◆ **REQUIRED WORK**: How do the lines below between the ones holding "Click the Home icon in title bar" and "Task: Click the Suivre follow button", inclusive, read? Give them again exactly, with no other lines.

Start of DATA

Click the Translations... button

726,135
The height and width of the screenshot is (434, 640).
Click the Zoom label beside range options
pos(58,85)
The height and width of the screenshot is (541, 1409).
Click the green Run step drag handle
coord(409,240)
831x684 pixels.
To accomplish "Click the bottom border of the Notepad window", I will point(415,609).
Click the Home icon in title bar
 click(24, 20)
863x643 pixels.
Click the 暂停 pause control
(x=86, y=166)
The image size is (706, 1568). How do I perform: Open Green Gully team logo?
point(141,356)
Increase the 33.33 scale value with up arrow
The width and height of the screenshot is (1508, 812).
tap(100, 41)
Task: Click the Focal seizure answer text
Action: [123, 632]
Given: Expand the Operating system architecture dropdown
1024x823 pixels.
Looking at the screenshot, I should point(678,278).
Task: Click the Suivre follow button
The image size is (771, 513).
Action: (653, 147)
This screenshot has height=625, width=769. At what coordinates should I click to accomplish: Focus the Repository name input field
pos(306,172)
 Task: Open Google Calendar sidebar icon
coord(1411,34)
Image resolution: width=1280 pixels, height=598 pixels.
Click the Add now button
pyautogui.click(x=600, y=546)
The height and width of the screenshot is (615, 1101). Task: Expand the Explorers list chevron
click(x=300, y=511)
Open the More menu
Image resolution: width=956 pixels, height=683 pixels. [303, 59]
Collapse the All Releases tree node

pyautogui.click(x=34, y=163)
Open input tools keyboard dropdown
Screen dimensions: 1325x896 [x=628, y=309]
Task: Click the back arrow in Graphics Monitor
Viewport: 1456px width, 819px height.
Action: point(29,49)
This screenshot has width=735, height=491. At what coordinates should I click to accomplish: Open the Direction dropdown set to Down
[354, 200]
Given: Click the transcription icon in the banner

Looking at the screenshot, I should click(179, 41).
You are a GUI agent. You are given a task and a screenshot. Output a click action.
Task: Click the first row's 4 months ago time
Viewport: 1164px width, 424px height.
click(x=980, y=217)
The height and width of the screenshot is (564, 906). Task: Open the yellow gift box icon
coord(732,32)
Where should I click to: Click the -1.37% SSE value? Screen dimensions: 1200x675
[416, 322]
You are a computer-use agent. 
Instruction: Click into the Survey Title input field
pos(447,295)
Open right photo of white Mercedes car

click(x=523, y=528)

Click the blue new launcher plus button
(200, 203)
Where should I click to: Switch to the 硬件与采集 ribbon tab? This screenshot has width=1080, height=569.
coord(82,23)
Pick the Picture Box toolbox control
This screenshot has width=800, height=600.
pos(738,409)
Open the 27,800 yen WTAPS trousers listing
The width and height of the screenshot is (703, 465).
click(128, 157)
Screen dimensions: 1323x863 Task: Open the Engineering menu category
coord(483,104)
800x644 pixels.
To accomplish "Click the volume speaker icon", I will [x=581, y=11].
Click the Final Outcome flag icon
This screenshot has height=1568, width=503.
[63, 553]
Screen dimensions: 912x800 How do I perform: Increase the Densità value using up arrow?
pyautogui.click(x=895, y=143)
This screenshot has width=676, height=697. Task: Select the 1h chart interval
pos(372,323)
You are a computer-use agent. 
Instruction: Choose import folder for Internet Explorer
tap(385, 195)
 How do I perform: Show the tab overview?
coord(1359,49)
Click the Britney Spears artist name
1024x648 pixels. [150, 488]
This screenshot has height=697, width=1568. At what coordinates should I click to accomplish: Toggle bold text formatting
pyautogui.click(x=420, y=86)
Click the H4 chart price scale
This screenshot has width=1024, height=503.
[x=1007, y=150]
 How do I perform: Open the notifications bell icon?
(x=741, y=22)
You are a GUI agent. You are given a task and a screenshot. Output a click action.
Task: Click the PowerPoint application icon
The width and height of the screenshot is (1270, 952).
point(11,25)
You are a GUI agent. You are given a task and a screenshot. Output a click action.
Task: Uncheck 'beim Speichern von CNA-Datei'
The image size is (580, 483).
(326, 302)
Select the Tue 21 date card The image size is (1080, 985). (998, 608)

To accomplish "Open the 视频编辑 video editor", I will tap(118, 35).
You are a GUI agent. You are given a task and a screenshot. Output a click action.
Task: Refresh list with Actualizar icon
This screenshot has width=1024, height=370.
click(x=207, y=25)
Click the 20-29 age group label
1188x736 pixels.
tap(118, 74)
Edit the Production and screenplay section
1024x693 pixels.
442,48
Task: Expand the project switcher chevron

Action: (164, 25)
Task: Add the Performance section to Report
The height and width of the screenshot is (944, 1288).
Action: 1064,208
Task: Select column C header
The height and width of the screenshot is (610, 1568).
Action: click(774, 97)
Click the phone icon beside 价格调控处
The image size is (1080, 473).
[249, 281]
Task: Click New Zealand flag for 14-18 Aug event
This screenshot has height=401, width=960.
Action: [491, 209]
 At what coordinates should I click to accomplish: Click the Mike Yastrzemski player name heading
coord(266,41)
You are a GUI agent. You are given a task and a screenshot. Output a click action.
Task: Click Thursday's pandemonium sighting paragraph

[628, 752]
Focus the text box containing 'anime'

End of DATA

◆ **YOUR SOLUTION**:
Click the Home icon in title bar
 click(24, 20)
863x643 pixels.
Click the 暂停 pause control
(x=86, y=166)
The image size is (706, 1568). How do I perform: Open Green Gully team logo?
point(141,356)
Increase the 33.33 scale value with up arrow
The width and height of the screenshot is (1508, 812).
tap(100, 41)
Task: Click the Focal seizure answer text
Action: [123, 632]
Given: Expand the Operating system architecture dropdown
1024x823 pixels.
Looking at the screenshot, I should point(678,278).
Task: Click the Suivre follow button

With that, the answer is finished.